Issue with weight updates

I have a model that uses two preexisting models to extract representations. These representations are passed into a sequential model and the whole thing is trained end-to-end. Or should be, but the weights in the two representation extraction models aren’t updating. A simple example might look something like this:

class Net(nn.Module):
    def __init__(self, model1, model2):
        super(Net, self).__init__()
        self.model1 = model1
        self.model2 = model2
        self.classifier = nn.Sequential(nn.Linear(h1, h1), nn.ReLU(), nn.Linear(h1, h2))

    def forward(self, x):
        x1 = self.model1(x)
        x2 = self.model2(x)
        out = self.classifier(torch.cat([x1, x2], dim=1))
        return out       

Am I doing something obviously wrong here?

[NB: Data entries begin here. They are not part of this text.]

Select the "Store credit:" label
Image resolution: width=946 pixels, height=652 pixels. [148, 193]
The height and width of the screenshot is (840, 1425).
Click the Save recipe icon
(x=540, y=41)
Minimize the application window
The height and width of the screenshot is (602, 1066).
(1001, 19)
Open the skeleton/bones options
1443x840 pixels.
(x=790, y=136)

How did you add the parameters to the optimizer?

I did the following:

model = Net(model1, model2)
optimizer = optim.SGD([{'params': model.model1.parameters(), 'lr': 1e-4},
                    {'params': model.model2.parameters(), 'lr': 1e-4},
                    {'params': model.classifier.parameters(), 'lr': 0.1}],)

Nevermind! It was a false alarm. I made this mistake checking the updates. Leaving it here in case it helps someone else.